(Stored data entries)

################

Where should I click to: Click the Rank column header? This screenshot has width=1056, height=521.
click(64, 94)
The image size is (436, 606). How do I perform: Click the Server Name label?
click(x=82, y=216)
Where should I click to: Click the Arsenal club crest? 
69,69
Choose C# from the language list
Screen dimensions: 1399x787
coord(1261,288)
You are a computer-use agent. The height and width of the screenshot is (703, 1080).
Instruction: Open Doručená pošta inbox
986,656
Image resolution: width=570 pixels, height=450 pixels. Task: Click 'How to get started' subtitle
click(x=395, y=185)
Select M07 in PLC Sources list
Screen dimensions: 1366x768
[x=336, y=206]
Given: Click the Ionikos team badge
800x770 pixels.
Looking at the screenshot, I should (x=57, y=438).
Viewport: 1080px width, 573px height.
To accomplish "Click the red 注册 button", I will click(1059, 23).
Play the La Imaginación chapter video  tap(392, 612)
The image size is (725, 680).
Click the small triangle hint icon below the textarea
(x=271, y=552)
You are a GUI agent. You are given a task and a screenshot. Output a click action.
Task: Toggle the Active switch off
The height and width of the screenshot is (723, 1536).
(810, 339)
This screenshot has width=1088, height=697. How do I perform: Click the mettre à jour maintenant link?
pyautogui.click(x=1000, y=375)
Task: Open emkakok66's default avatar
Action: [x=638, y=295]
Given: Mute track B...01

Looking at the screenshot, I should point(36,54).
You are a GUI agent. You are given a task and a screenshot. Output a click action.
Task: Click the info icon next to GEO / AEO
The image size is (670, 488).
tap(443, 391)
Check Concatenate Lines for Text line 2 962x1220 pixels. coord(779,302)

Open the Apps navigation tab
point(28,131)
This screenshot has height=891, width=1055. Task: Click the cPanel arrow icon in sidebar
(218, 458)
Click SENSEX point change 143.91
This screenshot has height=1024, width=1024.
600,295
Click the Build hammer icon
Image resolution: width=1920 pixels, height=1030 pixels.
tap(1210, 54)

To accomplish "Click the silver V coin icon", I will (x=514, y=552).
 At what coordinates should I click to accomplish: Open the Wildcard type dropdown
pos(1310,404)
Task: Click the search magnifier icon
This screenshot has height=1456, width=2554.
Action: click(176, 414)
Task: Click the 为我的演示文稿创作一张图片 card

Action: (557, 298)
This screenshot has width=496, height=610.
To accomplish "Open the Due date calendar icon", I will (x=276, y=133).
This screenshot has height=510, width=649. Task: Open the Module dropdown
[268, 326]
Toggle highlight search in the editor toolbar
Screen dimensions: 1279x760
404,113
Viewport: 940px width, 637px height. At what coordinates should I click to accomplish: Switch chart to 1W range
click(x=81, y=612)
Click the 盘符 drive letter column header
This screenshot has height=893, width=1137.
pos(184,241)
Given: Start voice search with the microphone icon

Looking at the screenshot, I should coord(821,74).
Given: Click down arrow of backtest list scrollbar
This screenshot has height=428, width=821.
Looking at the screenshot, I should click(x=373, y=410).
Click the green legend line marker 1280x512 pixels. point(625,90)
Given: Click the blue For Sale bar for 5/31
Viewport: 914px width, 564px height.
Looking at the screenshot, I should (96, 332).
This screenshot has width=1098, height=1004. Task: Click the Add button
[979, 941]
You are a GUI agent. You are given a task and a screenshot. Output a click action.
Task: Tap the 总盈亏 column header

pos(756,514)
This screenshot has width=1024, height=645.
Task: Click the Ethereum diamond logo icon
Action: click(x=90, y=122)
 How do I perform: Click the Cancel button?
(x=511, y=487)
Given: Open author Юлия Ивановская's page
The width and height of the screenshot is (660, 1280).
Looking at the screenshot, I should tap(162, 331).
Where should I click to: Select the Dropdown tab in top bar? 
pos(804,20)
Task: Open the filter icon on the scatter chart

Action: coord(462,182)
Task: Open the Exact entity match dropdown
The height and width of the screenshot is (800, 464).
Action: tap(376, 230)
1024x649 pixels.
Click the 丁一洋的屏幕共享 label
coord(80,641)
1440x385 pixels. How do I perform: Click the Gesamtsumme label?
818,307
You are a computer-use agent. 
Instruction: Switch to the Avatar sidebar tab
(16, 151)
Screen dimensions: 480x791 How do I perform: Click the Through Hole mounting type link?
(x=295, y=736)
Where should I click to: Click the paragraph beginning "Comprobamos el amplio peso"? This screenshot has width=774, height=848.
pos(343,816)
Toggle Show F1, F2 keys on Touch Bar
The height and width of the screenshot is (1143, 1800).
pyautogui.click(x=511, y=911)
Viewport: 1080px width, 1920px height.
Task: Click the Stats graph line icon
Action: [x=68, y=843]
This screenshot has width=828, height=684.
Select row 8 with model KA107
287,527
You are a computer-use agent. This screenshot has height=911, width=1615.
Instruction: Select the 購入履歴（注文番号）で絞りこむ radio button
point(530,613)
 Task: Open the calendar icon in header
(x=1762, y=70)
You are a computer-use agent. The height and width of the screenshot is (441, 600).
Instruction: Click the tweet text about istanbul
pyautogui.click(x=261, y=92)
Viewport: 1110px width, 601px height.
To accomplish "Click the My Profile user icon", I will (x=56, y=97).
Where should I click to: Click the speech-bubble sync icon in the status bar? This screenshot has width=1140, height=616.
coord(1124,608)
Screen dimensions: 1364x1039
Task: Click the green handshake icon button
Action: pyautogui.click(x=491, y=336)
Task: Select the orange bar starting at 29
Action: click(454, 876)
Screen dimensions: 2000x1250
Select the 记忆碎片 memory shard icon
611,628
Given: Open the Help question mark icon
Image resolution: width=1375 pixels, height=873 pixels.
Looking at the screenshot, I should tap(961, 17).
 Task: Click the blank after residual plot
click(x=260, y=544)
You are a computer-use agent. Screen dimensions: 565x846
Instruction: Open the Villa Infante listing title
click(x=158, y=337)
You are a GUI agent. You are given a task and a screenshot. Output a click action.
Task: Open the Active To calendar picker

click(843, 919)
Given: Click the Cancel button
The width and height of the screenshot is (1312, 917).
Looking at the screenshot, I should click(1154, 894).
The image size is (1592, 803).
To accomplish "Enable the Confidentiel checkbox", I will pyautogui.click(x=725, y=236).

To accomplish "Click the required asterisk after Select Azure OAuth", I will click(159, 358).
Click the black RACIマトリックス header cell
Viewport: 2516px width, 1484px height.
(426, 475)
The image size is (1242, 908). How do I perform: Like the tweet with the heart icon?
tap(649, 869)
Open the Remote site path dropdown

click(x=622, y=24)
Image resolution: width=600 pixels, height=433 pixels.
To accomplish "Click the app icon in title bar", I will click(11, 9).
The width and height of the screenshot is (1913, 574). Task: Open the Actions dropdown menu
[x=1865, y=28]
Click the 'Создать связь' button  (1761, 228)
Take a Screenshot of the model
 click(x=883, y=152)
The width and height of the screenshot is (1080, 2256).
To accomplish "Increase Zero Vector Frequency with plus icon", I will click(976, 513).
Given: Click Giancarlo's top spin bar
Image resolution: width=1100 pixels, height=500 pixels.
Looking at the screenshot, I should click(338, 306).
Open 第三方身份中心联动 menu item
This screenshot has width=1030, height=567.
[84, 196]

################

**About this task**
All records above need to be set down again exactly as written.

**Expected answer**
Where should I click to: Click the Rank column header? This screenshot has width=1056, height=521.
click(64, 94)
The image size is (436, 606). How do I perform: Click the Server Name label?
click(x=82, y=216)
Where should I click to: Click the Arsenal club crest? 
69,69
Choose C# from the language list
Screen dimensions: 1399x787
coord(1261,288)
You are a computer-use agent. The height and width of the screenshot is (703, 1080).
Instruction: Open Doručená pošta inbox
986,656
Image resolution: width=570 pixels, height=450 pixels. Task: Click 'How to get started' subtitle
click(x=395, y=185)
Select M07 in PLC Sources list
Screen dimensions: 1366x768
[x=336, y=206]
Given: Click the Ionikos team badge
800x770 pixels.
Looking at the screenshot, I should (x=57, y=438).
Viewport: 1080px width, 573px height.
To accomplish "Click the red 注册 button", I will click(1059, 23).
Play the La Imaginación chapter video  tap(392, 612)
The image size is (725, 680).
Click the small triangle hint icon below the textarea
(x=271, y=552)
You are a GUI agent. You are given a task and a screenshot. Output a click action.
Task: Toggle the Active switch off
The height and width of the screenshot is (723, 1536).
(810, 339)
This screenshot has width=1088, height=697. How do I perform: Click the mettre à jour maintenant link?
pyautogui.click(x=1000, y=375)
Task: Open emkakok66's default avatar
Action: [x=638, y=295]
Given: Mute track B...01

Looking at the screenshot, I should point(36,54).
You are a GUI agent. You are given a task and a screenshot. Output a click action.
Task: Click the info icon next to GEO / AEO
The image size is (670, 488).
tap(443, 391)
Check Concatenate Lines for Text line 2 962x1220 pixels. coord(779,302)

Open the Apps navigation tab
point(28,131)
This screenshot has height=891, width=1055. Task: Click the cPanel arrow icon in sidebar
(218, 458)
Click SENSEX point change 143.91
This screenshot has height=1024, width=1024.
600,295
Click the Build hammer icon
Image resolution: width=1920 pixels, height=1030 pixels.
tap(1210, 54)

To accomplish "Click the silver V coin icon", I will (x=514, y=552).
 At what coordinates should I click to accomplish: Open the Wildcard type dropdown
pos(1310,404)
Task: Click the search magnifier icon
This screenshot has height=1456, width=2554.
Action: click(176, 414)
Task: Click the 为我的演示文稿创作一张图片 card

Action: (557, 298)
This screenshot has width=496, height=610.
To accomplish "Open the Due date calendar icon", I will (x=276, y=133).
This screenshot has height=510, width=649. Task: Open the Module dropdown
[268, 326]
Toggle highlight search in the editor toolbar
Screen dimensions: 1279x760
404,113
Viewport: 940px width, 637px height. At what coordinates should I click to accomplish: Switch chart to 1W range
click(x=81, y=612)
Click the 盘符 drive letter column header
This screenshot has height=893, width=1137.
pos(184,241)
Given: Start voice search with the microphone icon

Looking at the screenshot, I should coord(821,74).
Given: Click down arrow of backtest list scrollbar
This screenshot has height=428, width=821.
Looking at the screenshot, I should click(x=373, y=410).
Click the green legend line marker 1280x512 pixels. point(625,90)
Given: Click the blue For Sale bar for 5/31
Viewport: 914px width, 564px height.
Looking at the screenshot, I should (96, 332).
This screenshot has width=1098, height=1004. Task: Click the Add button
[979, 941]
You are a GUI agent. You are given a task and a screenshot. Output a click action.
Task: Tap the 总盈亏 column header

pos(756,514)
This screenshot has width=1024, height=645.
Task: Click the Ethereum diamond logo icon
Action: click(x=90, y=122)
 How do I perform: Click the Cancel button?
(x=511, y=487)
Given: Open author Юлия Ивановская's page
The width and height of the screenshot is (660, 1280).
Looking at the screenshot, I should tap(162, 331).
Where should I click to: Select the Dropdown tab in top bar? 
pos(804,20)
Task: Open the filter icon on the scatter chart

Action: coord(462,182)
Task: Open the Exact entity match dropdown
The height and width of the screenshot is (800, 464).
Action: tap(376, 230)
1024x649 pixels.
Click the 丁一洋的屏幕共享 label
coord(80,641)
1440x385 pixels. How do I perform: Click the Gesamtsumme label?
818,307
You are a computer-use agent. 
Instruction: Switch to the Avatar sidebar tab
(16, 151)
Screen dimensions: 480x791 How do I perform: Click the Through Hole mounting type link?
(x=295, y=736)
Where should I click to: Click the paragraph beginning "Comprobamos el amplio peso"? This screenshot has width=774, height=848.
pos(343,816)
Toggle Show F1, F2 keys on Touch Bar
The height and width of the screenshot is (1143, 1800).
pyautogui.click(x=511, y=911)
Viewport: 1080px width, 1920px height.
Task: Click the Stats graph line icon
Action: [x=68, y=843]
This screenshot has width=828, height=684.
Select row 8 with model KA107
287,527
You are a computer-use agent. This screenshot has height=911, width=1615.
Instruction: Select the 購入履歴（注文番号）で絞りこむ radio button
point(530,613)
 Task: Open the calendar icon in header
(x=1762, y=70)
You are a computer-use agent. The height and width of the screenshot is (441, 600).
Instruction: Click the tweet text about istanbul
pyautogui.click(x=261, y=92)
Viewport: 1110px width, 601px height.
To accomplish "Click the My Profile user icon", I will (x=56, y=97).
Where should I click to: Click the speech-bubble sync icon in the status bar? This screenshot has width=1140, height=616.
coord(1124,608)
Screen dimensions: 1364x1039
Task: Click the green handshake icon button
Action: pyautogui.click(x=491, y=336)
Task: Select the orange bar starting at 29
Action: click(454, 876)
Screen dimensions: 2000x1250
Select the 记忆碎片 memory shard icon
611,628
Given: Open the Help question mark icon
Image resolution: width=1375 pixels, height=873 pixels.
Looking at the screenshot, I should tap(961, 17).
 Task: Click the blank after residual plot
click(x=260, y=544)
You are a computer-use agent. Screen dimensions: 565x846
Instruction: Open the Villa Infante listing title
click(x=158, y=337)
You are a GUI agent. You are given a task and a screenshot. Output a click action.
Task: Open the Active To calendar picker

click(843, 919)
Given: Click the Cancel button
The width and height of the screenshot is (1312, 917).
Looking at the screenshot, I should click(1154, 894).
The image size is (1592, 803).
To accomplish "Enable the Confidentiel checkbox", I will pyautogui.click(x=725, y=236).

To accomplish "Click the required asterisk after Select Azure OAuth", I will click(159, 358).
Click the black RACIマトリックス header cell
Viewport: 2516px width, 1484px height.
(426, 475)
The image size is (1242, 908). How do I perform: Like the tweet with the heart icon?
tap(649, 869)
Open the Remote site path dropdown

click(x=622, y=24)
Image resolution: width=600 pixels, height=433 pixels.
To accomplish "Click the app icon in title bar", I will click(11, 9).
The width and height of the screenshot is (1913, 574). Task: Open the Actions dropdown menu
[x=1865, y=28]
Click the 'Создать связь' button  (1761, 228)
Take a Screenshot of the model
 click(x=883, y=152)
The width and height of the screenshot is (1080, 2256).
To accomplish "Increase Zero Vector Frequency with plus icon", I will click(976, 513).
Given: Click Giancarlo's top spin bar
Image resolution: width=1100 pixels, height=500 pixels.
Looking at the screenshot, I should click(338, 306).
Open 第三方身份中心联动 menu item
This screenshot has width=1030, height=567.
[84, 196]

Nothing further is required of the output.